In the late Eocene, the Earth began to cool, and global temperatures fell sharply at the boundary between the Eocene and Oligocene epochs (approximately 35 million years ago), due in part to the separation of South America’s southern tip from Antarctica. This allowed for the formation of the Antarctic Circumpolar Current, which insulated Antarctica from warm ocean water coming from lower latitudes and led to the formation of the continent’s glaciers. The continents approached their modern configuration, and India began to collide with Asia to form the Himalayas. Global temperatures fell further in the late Miocene thanks to the formation of the Himalayas—this event had a significant impact on global climate, as weathering of the newly exposed rock began to serve as a sink to take up atmospheric CO₂. With the reduction of this greenhouse gas, temperatures cooled worldwide, and this cooling has continued more-or-less to the present day. Volcanic activity intensified in the Southwest, and the Basin and Range region began to form, leading to the topography that is seen in those areas today (i.e., low valleys alternating with high mountain ranges). While most of the evidence for cooling at the Eocene-Oligocene boundary comes from the deep sea, fossil mammals in the Rocky Mountains show clear evidence of a change from forests to grasslands, which is associated with global cooling.

Approximately 3.5 million years ago, glacial ice began to form over the Arctic Ocean and on the northern parts of North America and Eurasia. Surprisingly, a major contributing factor to this event was a geological change that occurred half a world away. The Central American Isthmus, which today makes up most of Panama and Costa Rica, rose out of the ocean at approximately this time, formed by undersea volcanoes. The new dry-land isthmus blocked the warm ocean currents that had been flowing east-to-west from the Atlantic to the Pacific for more than 100 million years, diverting them into the Gulf of Mexico and ultimately into the western Atlantic Gulf Stream.
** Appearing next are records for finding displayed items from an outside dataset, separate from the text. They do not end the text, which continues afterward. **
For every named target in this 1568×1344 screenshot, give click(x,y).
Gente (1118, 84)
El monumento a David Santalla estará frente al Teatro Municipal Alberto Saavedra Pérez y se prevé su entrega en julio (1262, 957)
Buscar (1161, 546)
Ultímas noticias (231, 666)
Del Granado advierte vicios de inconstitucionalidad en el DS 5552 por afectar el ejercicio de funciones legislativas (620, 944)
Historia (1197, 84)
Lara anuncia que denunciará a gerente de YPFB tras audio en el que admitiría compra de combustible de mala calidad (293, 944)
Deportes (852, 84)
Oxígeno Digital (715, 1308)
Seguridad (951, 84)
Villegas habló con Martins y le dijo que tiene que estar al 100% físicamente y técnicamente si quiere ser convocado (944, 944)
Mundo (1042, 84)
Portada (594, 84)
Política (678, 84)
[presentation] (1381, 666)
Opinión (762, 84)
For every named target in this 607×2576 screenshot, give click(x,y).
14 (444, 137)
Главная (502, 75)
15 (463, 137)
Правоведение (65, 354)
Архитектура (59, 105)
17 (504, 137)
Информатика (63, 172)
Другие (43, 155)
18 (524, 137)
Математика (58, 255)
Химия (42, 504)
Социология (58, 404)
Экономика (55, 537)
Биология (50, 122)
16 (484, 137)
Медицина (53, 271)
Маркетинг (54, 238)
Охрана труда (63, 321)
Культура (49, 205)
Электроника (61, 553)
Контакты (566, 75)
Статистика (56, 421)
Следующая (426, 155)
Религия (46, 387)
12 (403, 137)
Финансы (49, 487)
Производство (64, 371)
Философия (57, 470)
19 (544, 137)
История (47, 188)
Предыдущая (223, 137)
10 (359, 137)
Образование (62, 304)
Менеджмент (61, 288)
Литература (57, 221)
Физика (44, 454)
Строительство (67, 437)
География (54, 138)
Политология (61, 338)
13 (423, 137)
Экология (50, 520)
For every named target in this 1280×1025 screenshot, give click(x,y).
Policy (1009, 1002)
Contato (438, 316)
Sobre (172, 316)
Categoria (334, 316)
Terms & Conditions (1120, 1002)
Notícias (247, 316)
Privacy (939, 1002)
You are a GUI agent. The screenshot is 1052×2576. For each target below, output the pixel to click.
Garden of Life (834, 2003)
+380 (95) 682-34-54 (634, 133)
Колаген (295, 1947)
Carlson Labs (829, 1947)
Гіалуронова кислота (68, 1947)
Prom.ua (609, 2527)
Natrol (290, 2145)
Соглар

The strengthened Gulf Stream carried more warm, moist air with it into the northern Atlantic, which caused increased snowfall in high latitudes, leading to accelerating cooling. These changes in ocean circulation throughout the Caribbean and Gulf of Mexico also affected nutrient supplies in the coastal ocean, which may have contributed to an increase in the extinction of marine animals (including everything from mollusks and corals to whales and dugongs) during the late Pliocene.

Eventually, a sheet of sea ice formed over the Arctic, and ice sheets spread over northern Asia, Europe, and North America, signaling the start of the most recent ice age. Since a mere 800,000 years ago, a type of equilibrium has been reached between warming and cooling, with the ice caps growing and retreating primarily due to the influence of astronomical forces (i.e., the combined gravitational effects of the Earth, Sun, moon, and planets). The large ice sheets in the Northern Hemisphere did not extend into the Southwest, even at their largest. However, large glaciers were found at higher elevations, and temperatures were cool. Fossil mammals adapted to colder temperatures are found in the Pleistocene of Colorado. In southern New Mexico, Pleistocene fossil mammals are found that now live at higher elevations in the mountains of northern New Mexico, indicating cooler temperatures and more available moisture in the area during the late Pleistocene. Large lakes formed in low areas, and the Southwest’s most striking ice age feature was Lake Bonneville—a massive pluvial lake that covered much of Utah (Figure 8.8). Its remnant exists today as the Great Salt Lake. The last glacial advance of the modern ice age peaked some 18,000 years ago, and today nearly all the glaciers in the Southwest are gone, while the climate is now in an arid state.